Can a transitional R.Ph. ensure continuity of care?

October 25, 2004

Can a hospital reduce patients' risks and cut costs by hiring a pharmacist to focus on potential errors during transitions from ambulatory to inpatient care and back again? Two-thirds of postdischarge errors are medication mistakes, according to a study in Annals of Internal Medicine last year. In light of that and similar findings, Providence Health System is running a randomized trial at its Portland Medical Center to examine the worth of a transitional pharmacist.

Can a hospital reduce patients' risks and cut costs by hiring a pharmacist to focus on potential errors during transitions from ambulatory to inpatient care and back again? Two-thirds of postdischarge errors are medication mistakes, according to a study in Annals of Internal Medicine last year. In light of that and similar findings, Providence Health System is running a randomized trial at its Portland Medical Center to examine the worth of a transitional pharmacist.

The study, which is being done with Medicare managed care beneficiaries, assigns a pharmacist to reconcile medication information at admission, consult with physicians on inpatient medications, provide patient education, transfer information from acute to primacy care, and follow up with the patient after discharge.
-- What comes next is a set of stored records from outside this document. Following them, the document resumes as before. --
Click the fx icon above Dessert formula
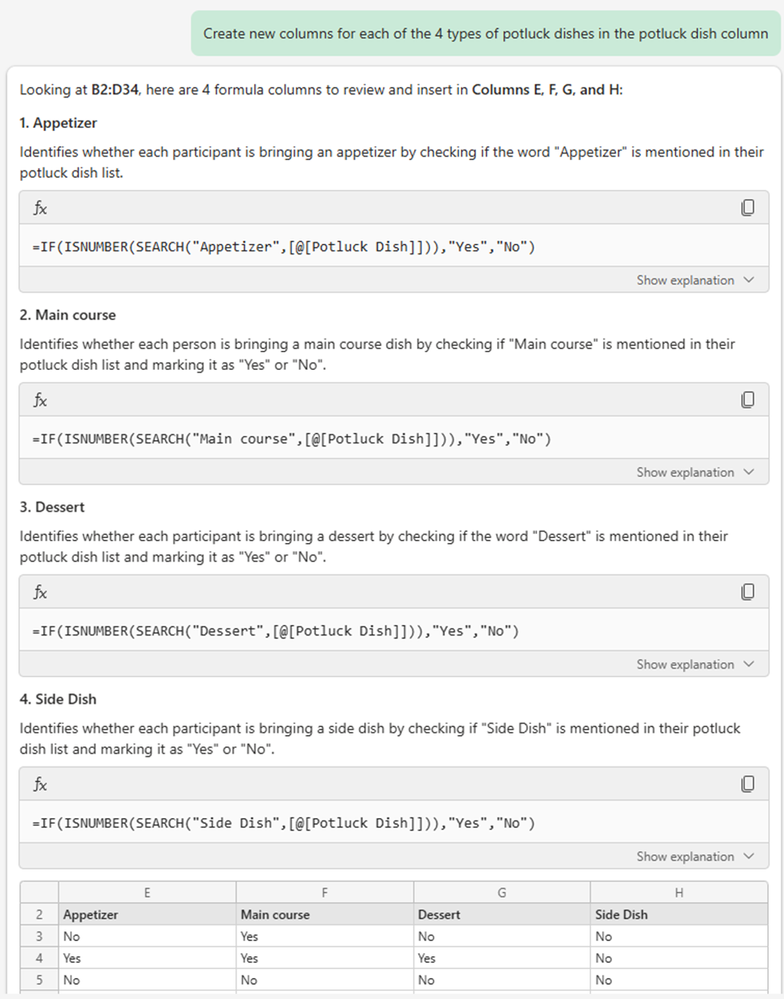 coord(40,592)
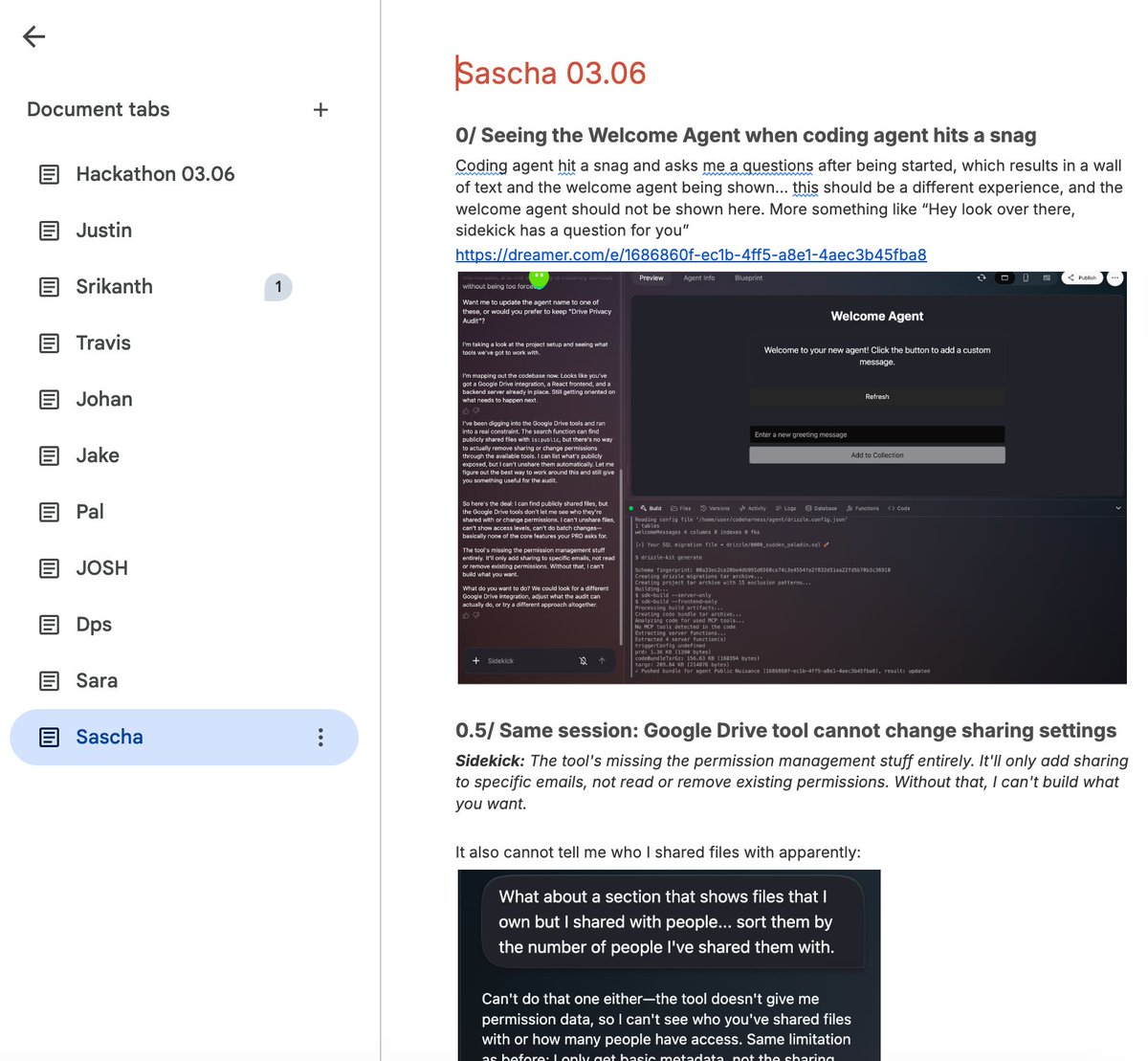The width and height of the screenshot is (1148, 1061).
Task: Select the chat screenshot about shared files
Action: click(x=669, y=964)
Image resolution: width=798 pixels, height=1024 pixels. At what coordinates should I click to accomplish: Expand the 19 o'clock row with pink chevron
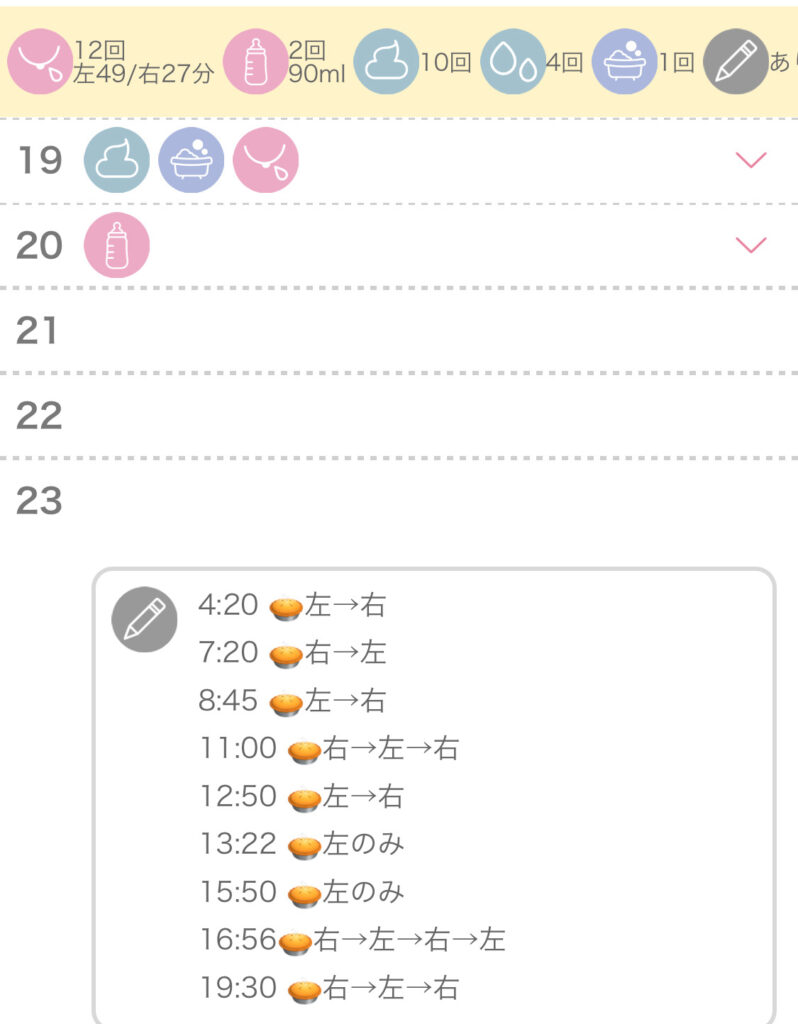tap(751, 160)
The researchers will compare outcomes for those patients who get the transitional pharmacist's care with outcomes for similar patients who get only the usual care.
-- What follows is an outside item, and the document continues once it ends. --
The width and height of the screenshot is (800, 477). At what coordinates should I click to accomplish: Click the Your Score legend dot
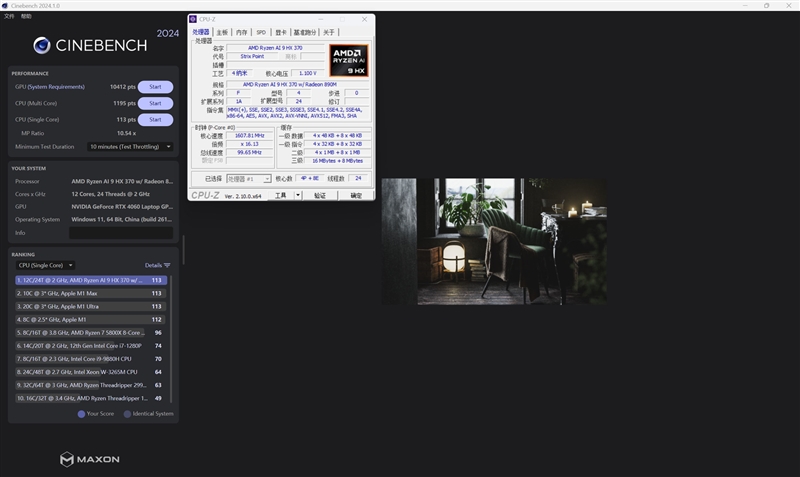coord(81,414)
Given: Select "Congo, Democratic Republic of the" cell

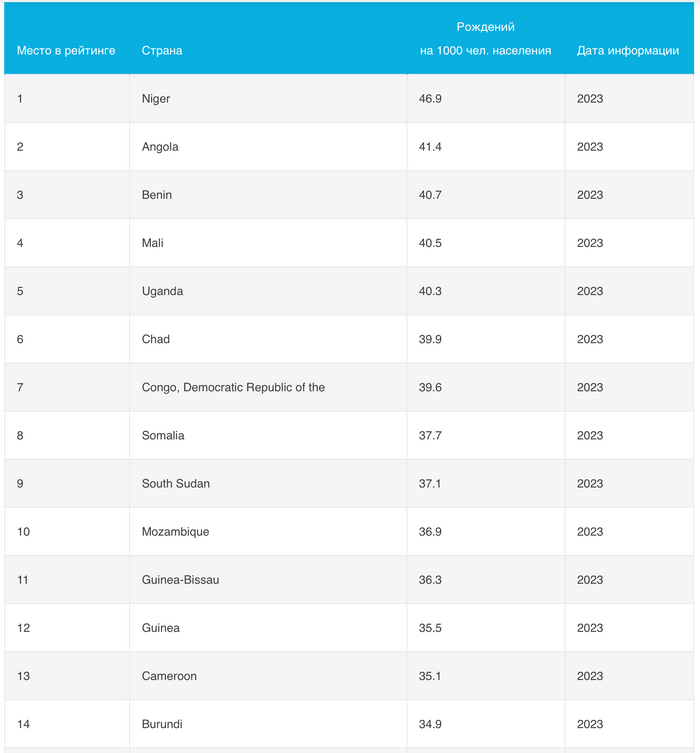Looking at the screenshot, I should pyautogui.click(x=233, y=387).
One outcome measure will actually look at whether the patient is readmitted to any facility or emergency room, for any reason, within 30 days of discharge. That's a pretty intense judgment for any medication management program, admitted K. Bruce Bayley, Ph.D., a director of research for Providence. But, he said, preventing those extra costs for readmissions would be key to making the business case for such a program. And it is only with a strong business rationale that the strategy will spread to other facilities.

The study's secondary measures will include risk reduction related to poor information, improved patient satisfaction, improved treatment guidelines compliance, and overall costs of care. The study comes in the wake of research with Providence and other health systems that found computerization helped but did not solve all the information-exchange problems across the care continuum. Done in conjunction with Research Triangle Institute (RTI) International research organization of North Carolina, both studies are funded by the federal Agency for Healthcare Research & Quality and were highlighted at the agency's September patient safety conference, held in Arlington, Va.
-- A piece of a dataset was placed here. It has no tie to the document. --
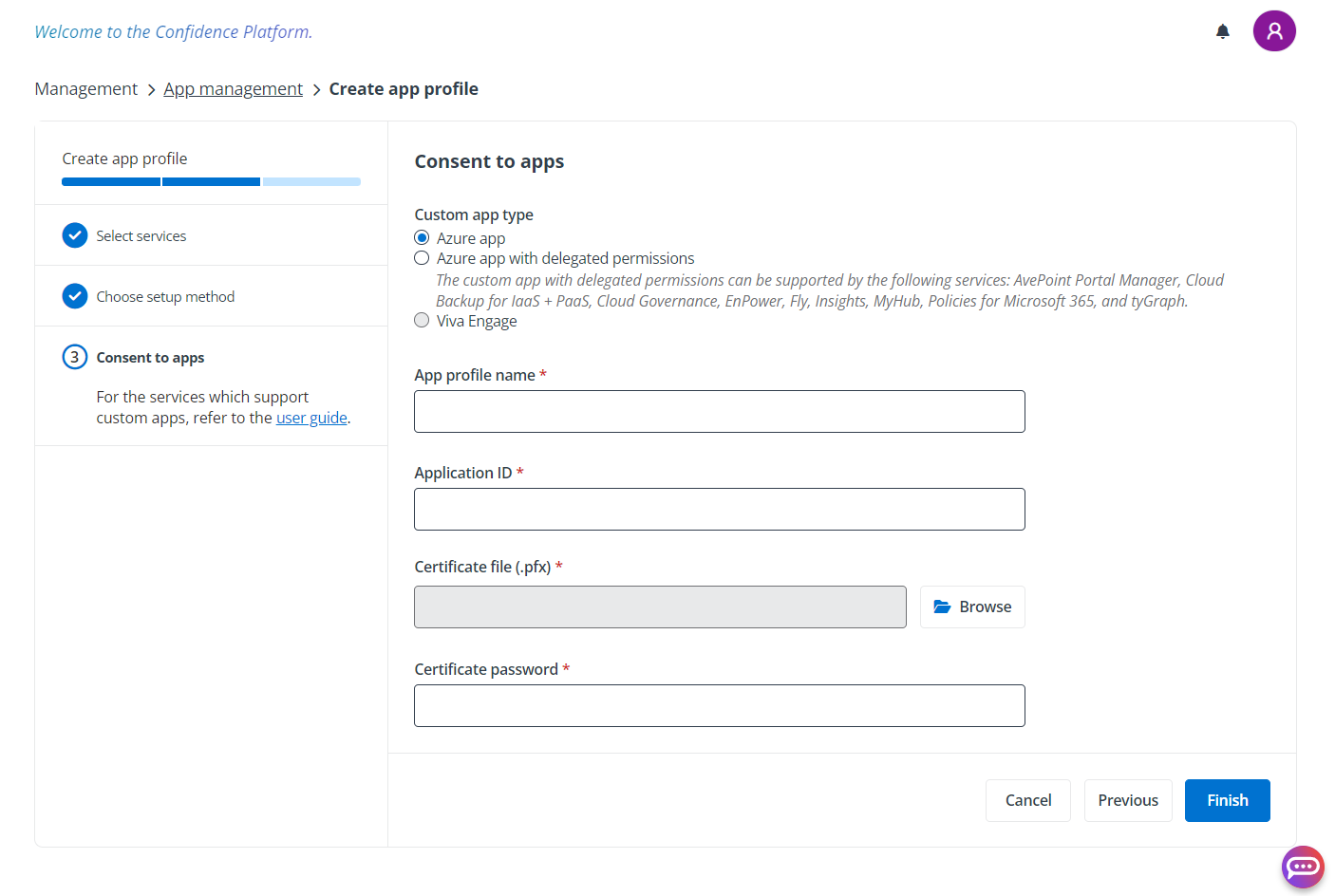Click the required asterisk beside Application ID
Screen dimensions: 1335x896
click(519, 472)
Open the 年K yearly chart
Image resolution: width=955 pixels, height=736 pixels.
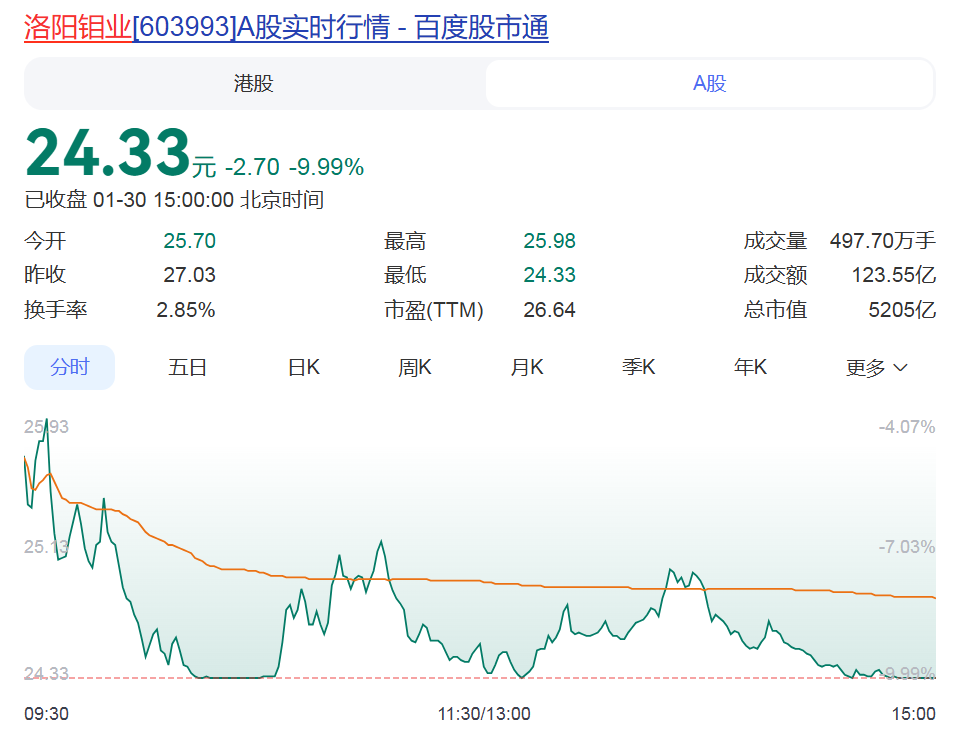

Bayley admitted that much of what Providence's dedicated pharmacist does is what R.Ph.s have done in hospitals for years. The transitional pharmacist, whose name has been blinded for the study, recommends medications to physicians when she sees a diagnosis without an appropriate medication. She calls attention to existing allergies and potential interactions. She works with appropriate doses. And she makes the cost substitutions that the hospital likes to do.

She does those tasks because the study team feels that to do the transition work well, the pharmacist must track what goes on during the stay: why medications are held and why they are started. And in that process she has an added opportunity for consultancy with the hospitalist, Bayley said.

But with her specific transition focus, the pharmacist also gathers all the information on drugs from admitted patients and from electronic and other sources. She may need to archive drugs the patient is no longer using. When the patient leaves the hospital, she communicates a care plan, with an up-to-date list of medications, to the primary care provider. Then she follows up with the patient three days after discharge.

Bayley indicated that, in light of all the pharmacist's various interventions, it may be through some of the study's secondary measures that the researchers can relate her work to the transitional points: was there better adherence to guidelines, was there risk reduction due to better information, and was there a complete discharge list of medications rather than a physician's scribble of "resume as at home?"

Bayley said the researchers also considered the fact that by adding another person, they're increasing complexity and another point at which things could go wrong. That's one reason, he said, that in the extensive run-up to the study, the transitional R.Ph. was carefully linked to the nurses and the hospitalist.